Cerebrospinal fluid (CSF) neutrophil counts and neutrophil-to-lymphocyte ratio (NLR) are useful in distinguishing bacterial and viral meningitis. Given that meningitis is clinically heterogeneous with regard to age, here we investigated the validity of the CSF NLR and neutrophil assay according to age group. Data from the nationwide referral of >4,000 meningitis cases to the Hellenic Meningitis Reference Laboratory between 2006 and 2013 were examined. CSF NLR and neutrophil counts were stratified according to age, and assay performance was determined using previous cut-off values of 2 and 287 cells/μl for CSF NLR and neutrophils respectively. The distribution of bacterial versus viral meningitis was heterogenous across age groups, with a low proportion of bacterial meningitis in patients aged 5-14. CSF neutrophil count and NLR were significantly more discriminatory for bacterial meningitis in patients aged over 14 years than those aged 0-14. The odds ratio (OR), sensitivity, specificity and positive predictive value (PPV) were significantly higher in older patients for both biomarkers. When combined, the false-positive and false-negative detection of bacterial meningitis was 3.9 and 8.5% respectively, and the OR of 262.2 was 2.5-fold greater than expected from a multiplicative effect alone in patients aged >14 years. Care is required when applying diagnostic tests for meningitis in different age groups because of patient heterogeneity. This is the first description of the age distribution of meningitis cases in Greece, and knowledge of the age-related distribution of neutrophils and NLR in meningitis cases could help towards developing age-specific meningitis diagnostic assays.

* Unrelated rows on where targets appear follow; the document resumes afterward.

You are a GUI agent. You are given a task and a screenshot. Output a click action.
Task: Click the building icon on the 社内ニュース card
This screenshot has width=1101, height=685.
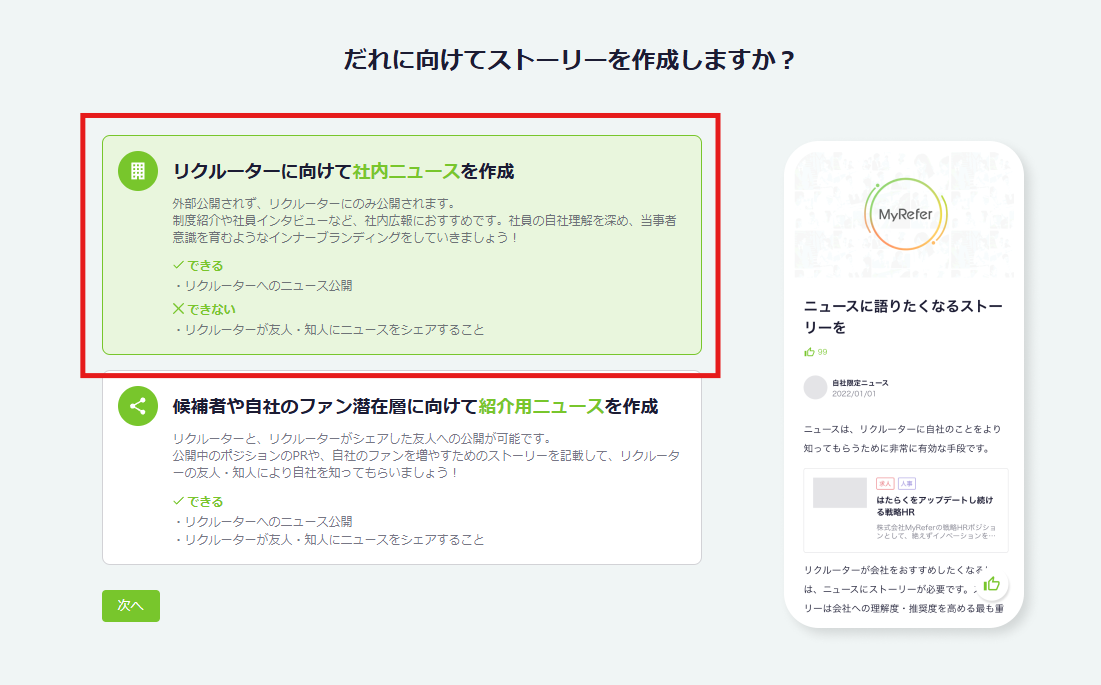138,170
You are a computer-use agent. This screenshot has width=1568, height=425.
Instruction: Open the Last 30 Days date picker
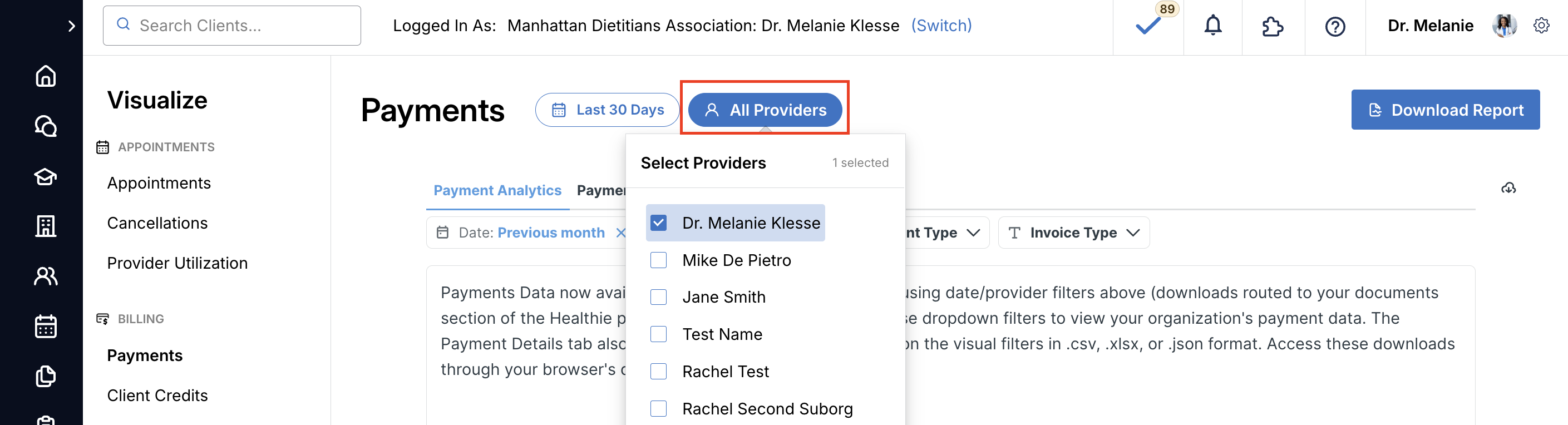tap(607, 110)
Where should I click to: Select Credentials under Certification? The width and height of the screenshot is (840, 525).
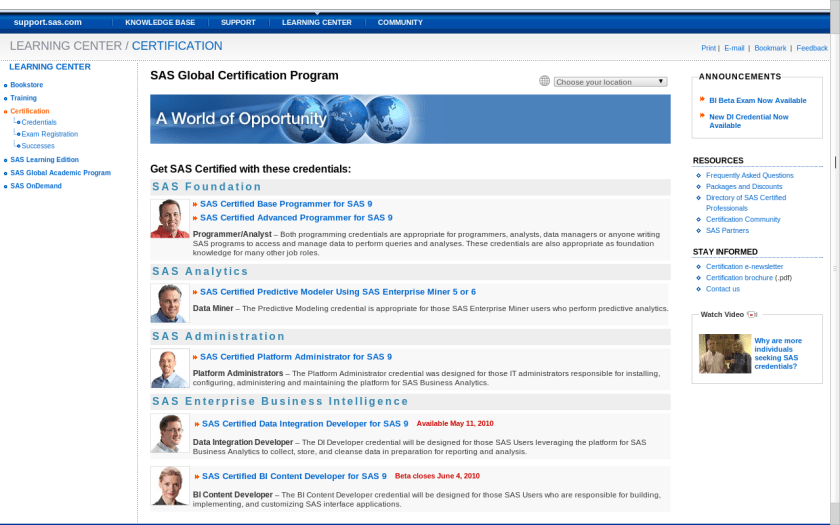point(39,122)
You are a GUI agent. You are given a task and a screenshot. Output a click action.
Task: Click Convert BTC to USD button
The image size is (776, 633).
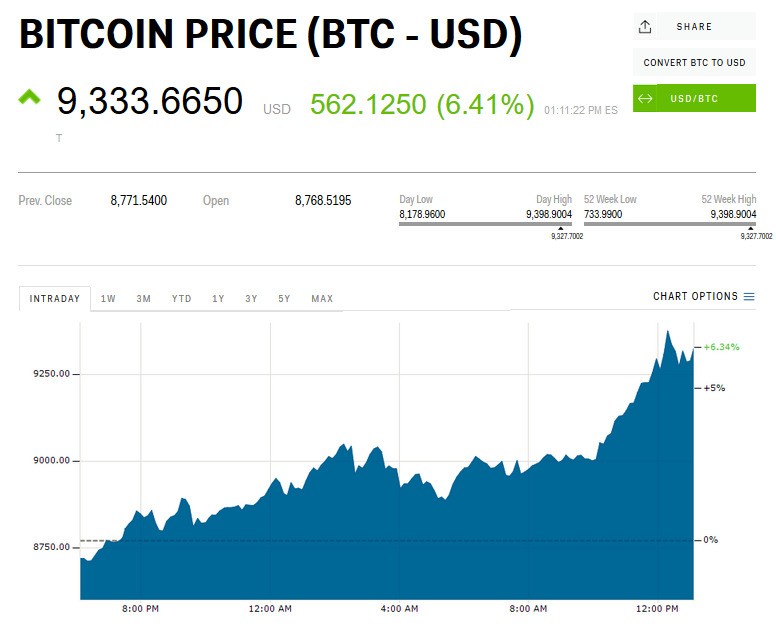694,62
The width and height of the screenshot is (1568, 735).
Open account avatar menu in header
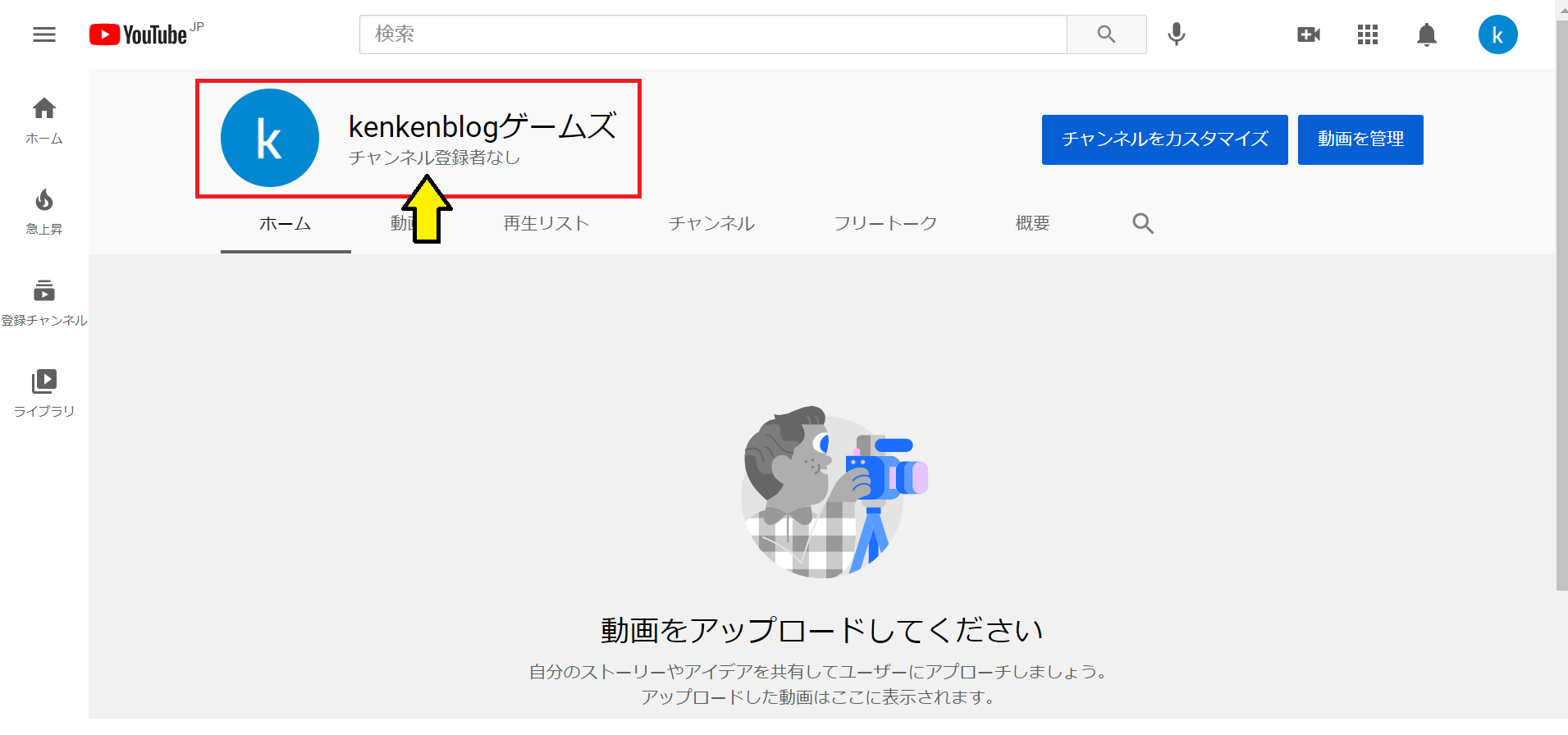click(1497, 34)
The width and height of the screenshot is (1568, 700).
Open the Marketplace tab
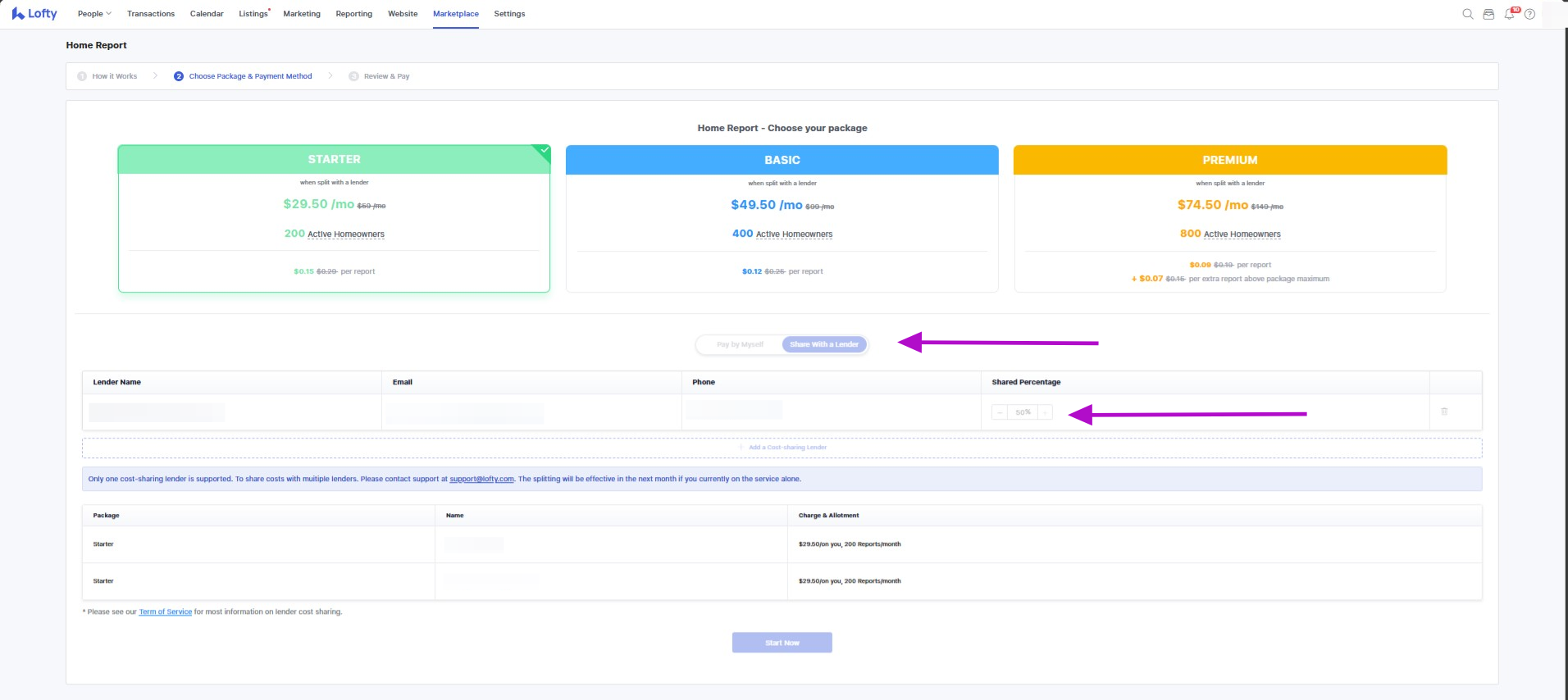455,14
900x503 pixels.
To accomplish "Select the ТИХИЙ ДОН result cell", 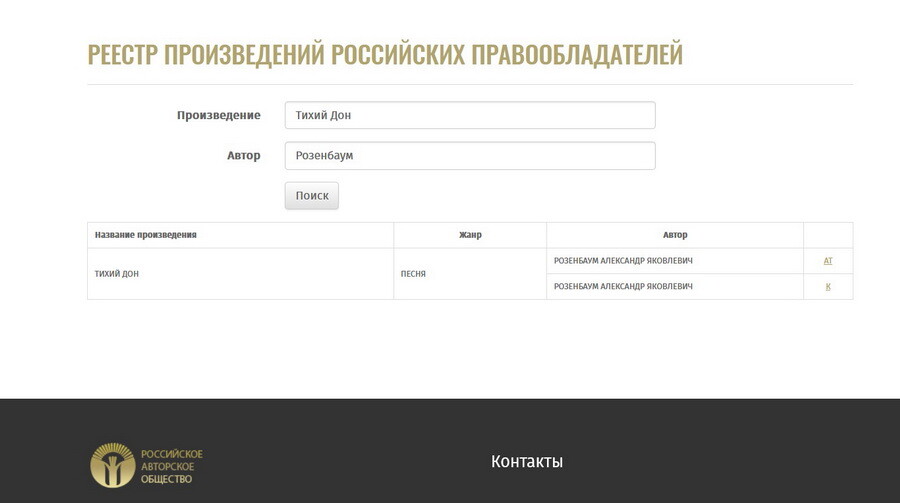I will (x=117, y=274).
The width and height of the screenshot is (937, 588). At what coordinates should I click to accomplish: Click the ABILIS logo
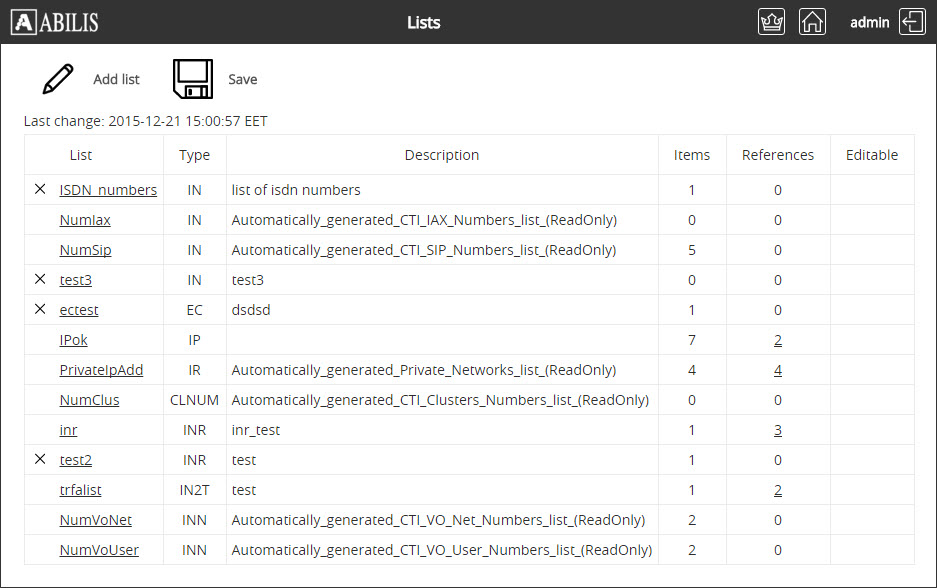tap(55, 22)
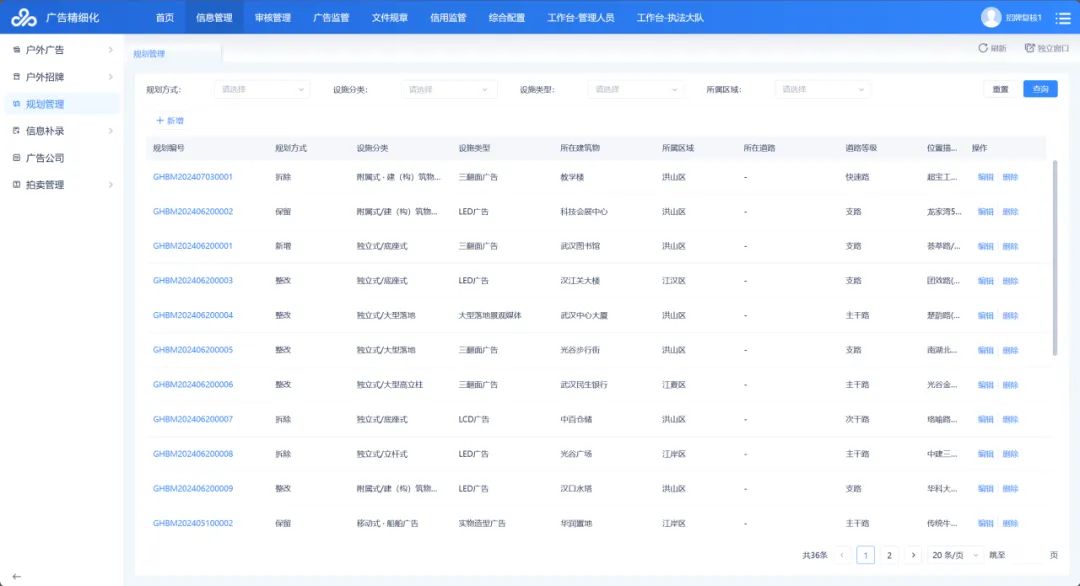Click the plus 新增 add icon
Viewport: 1080px width, 586px height.
click(159, 120)
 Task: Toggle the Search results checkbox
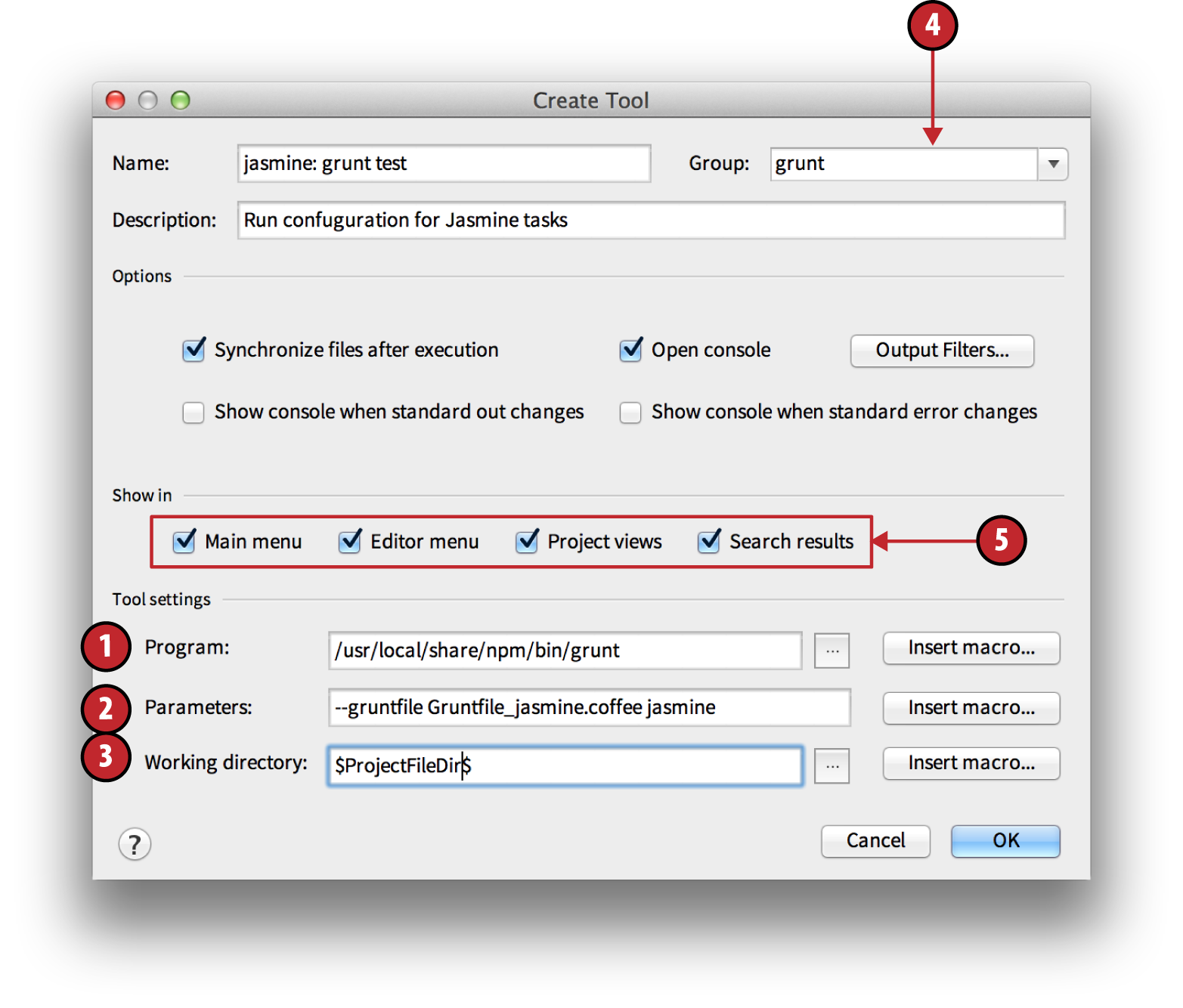(709, 542)
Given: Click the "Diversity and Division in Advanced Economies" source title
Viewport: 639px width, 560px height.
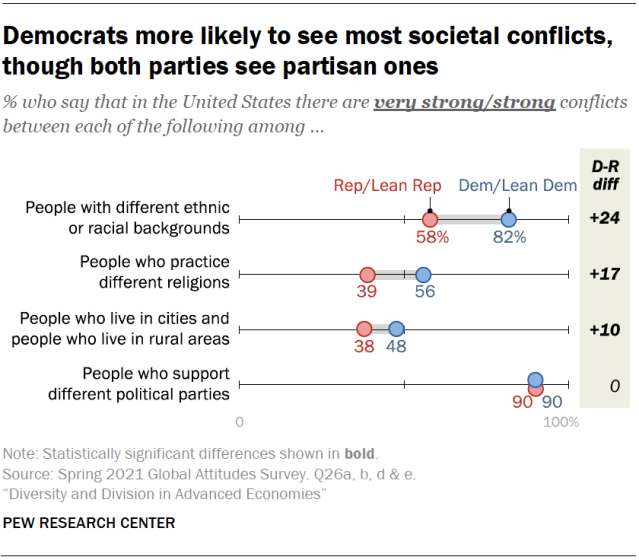Looking at the screenshot, I should [164, 493].
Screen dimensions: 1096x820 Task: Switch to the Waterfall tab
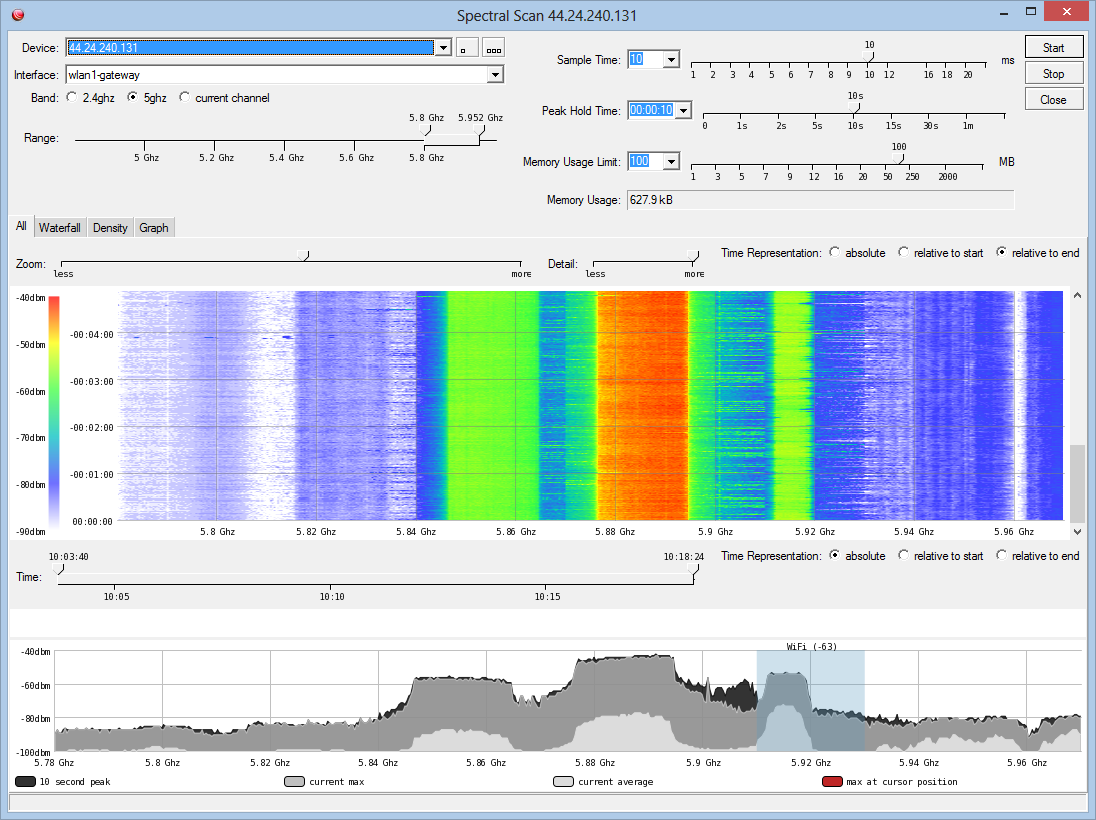[x=60, y=228]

脑脊液(CSF)中性粒细胞计数和中性粒细胞与淋巴细胞比值(NLR)有助于区分细菌性和病毒性脑膜炎。鉴于脑膜炎在年龄方面具有临床异质性,因此我们在此根据年龄组研究了 CSF NLR 和中性粒细胞检测的有效性。对 2006 年至 2013 年期间向希腊脑膜炎参考实验室转诊的>4000 例脑膜炎病例进行了全国性调查。根据年龄对 CSF NLR 和中性粒细胞计数进行分层,并使用 CSF NLR 和中性粒细胞的先前临界值 2 和 287 个细胞/μl 分别确定检测性能。细菌性与病毒性脑膜炎在年龄组之间的分布存在差异,5-14 岁患者中细菌性脑膜炎的比例较低。在>14 岁的患者中,CSF 中性粒细胞计数和 NLR 对细菌性脑膜炎的区分度明显高于 0-14 岁的患者。对于这两种生物标志物,年龄较大的患者的优势比(OR)、敏感性、特异性和阳性预测值(PPV)均明显更高。当联合使用时,细菌性脑膜炎的假阳性和假阴性检出率分别为 3.9%和 8.5%,并且>14 岁患者的 OR 比单独乘法效应预计的 262.2 高 2.5 倍。由于患者异质性,在不同年龄组中应用脑膜炎诊断检测时需要谨慎。这是希腊脑膜炎病例年龄分布的首次描述,了解脑膜炎病例中性粒细胞和 NLR 的年龄相关分布有助于开发针对特定年龄的脑膜炎诊断检测。